__DIRECTIONS FOR THIS TASK__: From the line containing "Where should I" down to the final line of the entries below, return each line exactly and drop the pictures.

__RECORD EXTRACTS__:
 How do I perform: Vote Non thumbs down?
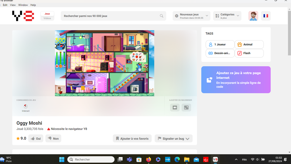tap(53, 139)

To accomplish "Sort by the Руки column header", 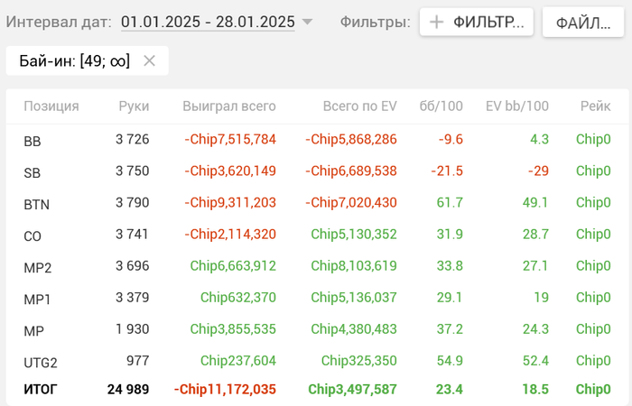I will click(134, 106).
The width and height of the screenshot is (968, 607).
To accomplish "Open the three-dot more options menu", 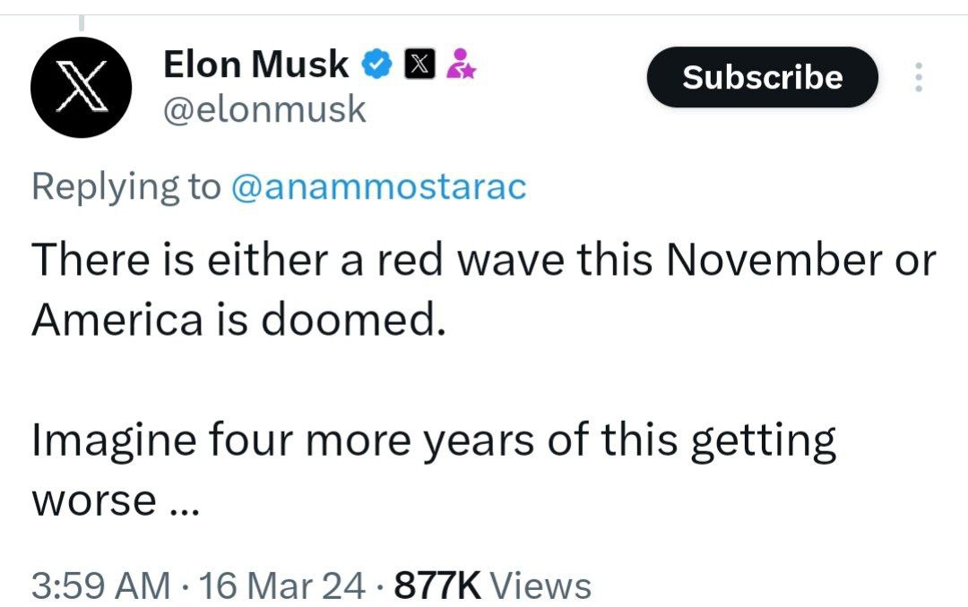I will coord(917,78).
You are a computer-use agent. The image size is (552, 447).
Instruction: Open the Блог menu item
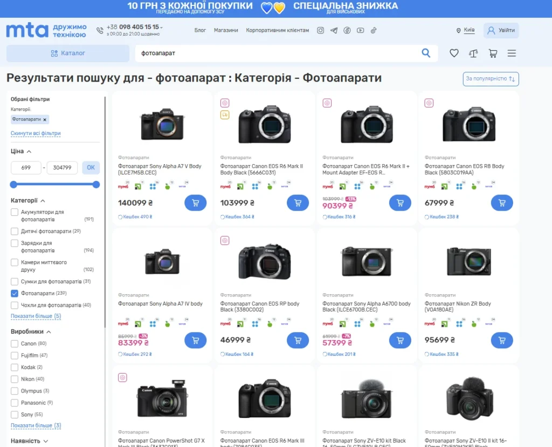[200, 30]
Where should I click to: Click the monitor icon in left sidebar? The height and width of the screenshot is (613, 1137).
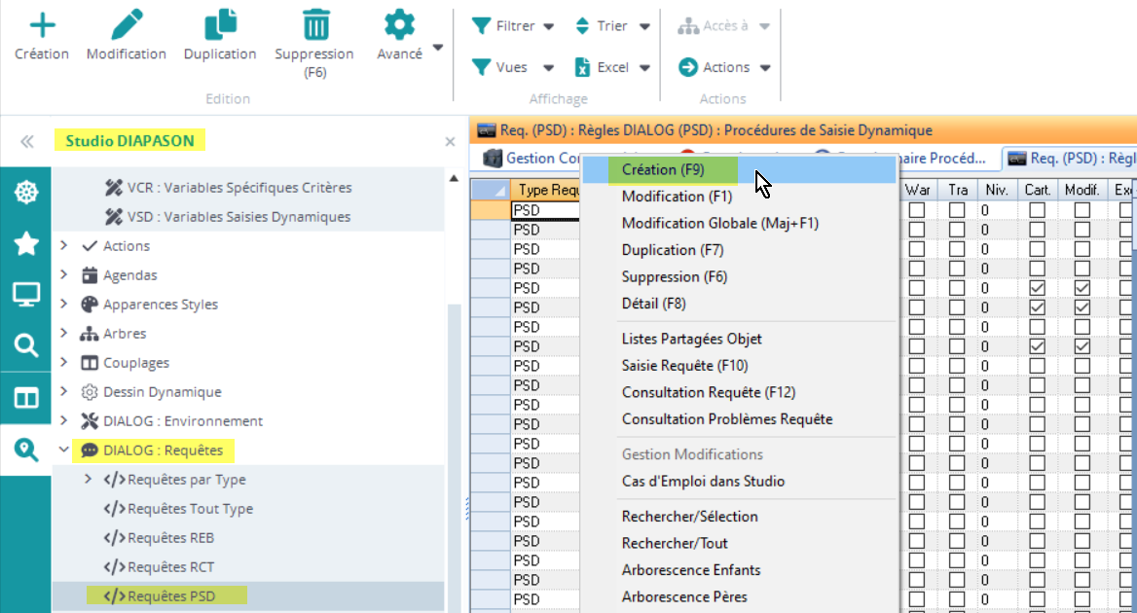[x=25, y=294]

__SOLUTION TO THIS TASK__:
Where should I click to: Click the monitor icon in left sidebar? The height and width of the screenshot is (613, 1137).
[x=25, y=294]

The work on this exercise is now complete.